Code review. As I looked at one of our repos with 20+ open PRs on it (and seemingly rising every day), most of our work was getting logjammed in a review queue. We grudgingly accepted that we can no longer have human eyes on every line of code that ships. We’ll typically do multiple rounds of AI code review (we have a GitHub actions review bot), which tends to be an adverserial process between the agent on the developer’s machine and the bot.
CI pipelines and PR merge queues are often our primary bottleneck Once engineers are producing PRs faster than CI can run on them, the actual limit on throughput is whatever the slowest job in the pipeline is, plus however long the merge queue takes to drain. We’ve put far more effort than we used to into splitting test suites, parallel execution, aggressive caching, and only running what’s actually affected by a given change.
Our understanding of what AI can do Beyond adopting AI coding tools, we’re actually incorporating them into internal agents in some of our startups that can do some incredible things 99% autonomously such as building data ingest pipelines, summarising logs, analysing data. The important thing is a cultural understanding that you can’t treat AI output uncritically, and understanding where your human-in-the-loop step is. Amazon Bedrock in AWS means you can do some incredible things on AWS without ever leaving their data centre.
Caution scales with risk. We can’t have a one-size-fits-all policy on this - your caution depends on the risk. On an ISO-certified B2B SaaS with big customers and SLAs we are far more cautious in respect of code review than we are on a pre-revenue, pre-customer startup. In small teams, engineers can assess business risk directly and adapt, rather than applying one bar across everything. AI lets us push that dial further in both directions than we could before, which is genuinely useful.

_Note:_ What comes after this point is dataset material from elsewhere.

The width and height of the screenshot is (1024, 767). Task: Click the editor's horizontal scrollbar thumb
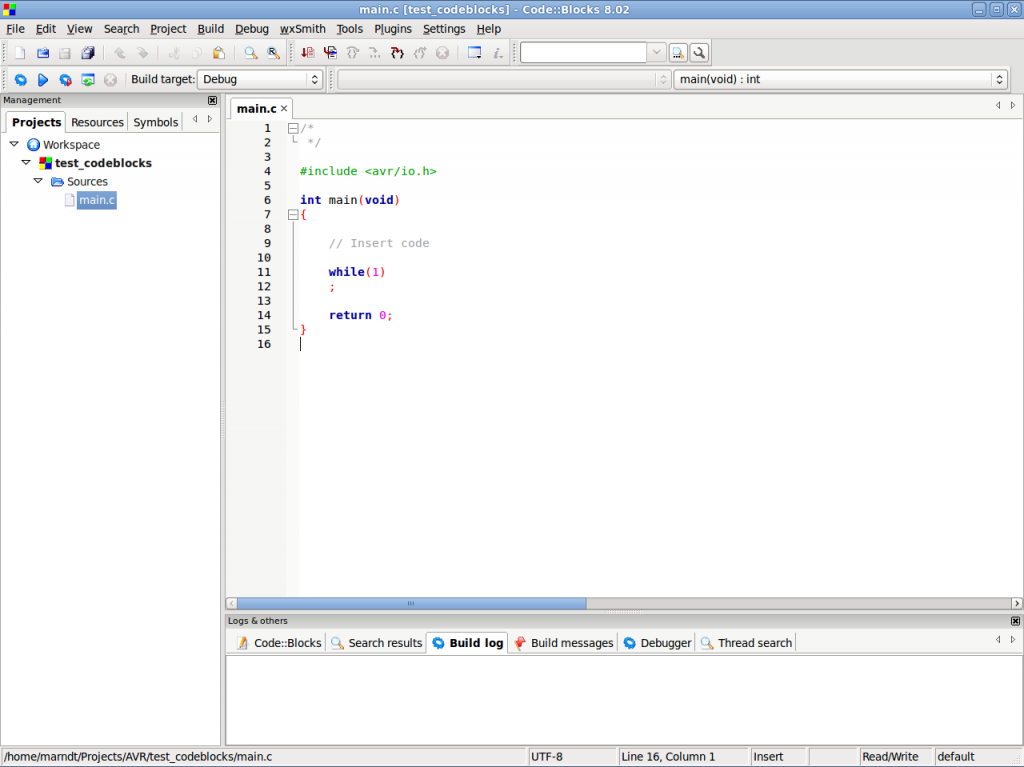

Monorepos. Most of our projects now live in a single repo with infrastructure-as-code, backend, frontend, and every service together. Monorepos simplify AI context gathering, and enable changes to be end-to-end vertical slices. This used to be a psychological bottleneck based on vertical experience (“I’m a frontend person, I shouldn’t touch the backend etc.”) but AI helps break down those barriers and make everyone more T-shaped, as long as there’s suitable experience tuned into the project.
A docs/ folder in every repo. We tried to standardise a pattern for docs across all our projects. The shift is treating that folder as a first-class artifact the AI reads as readily as the code.
Can anyone do it?
Yes, with caveats. I’ll finish on an interesting anecdote. I got chatting a couple of months ago to some engineers who worked in a UK government department. I asked them if they used AI coding tools in their day to day work. They said yes - their department had just rolled out Claude Code. I was impressed that the government had actually got over the bureaucratic and infosec hurdles. I asked as a follow up question, whether it was making them more productive. To paraphrase (because I can’t remember an exact quote) the answer was something like “No, because even if I deliver a feature in 2 hours that would have taken me a week, it still has to get signed off by the CAB (Change Advisory Board)”. Apocryphal as this may be, I think it illustrates nicely my current thinking on the subject, which is that the blockers to organisations realising value from AI coding tools are mostly organisational and cultural.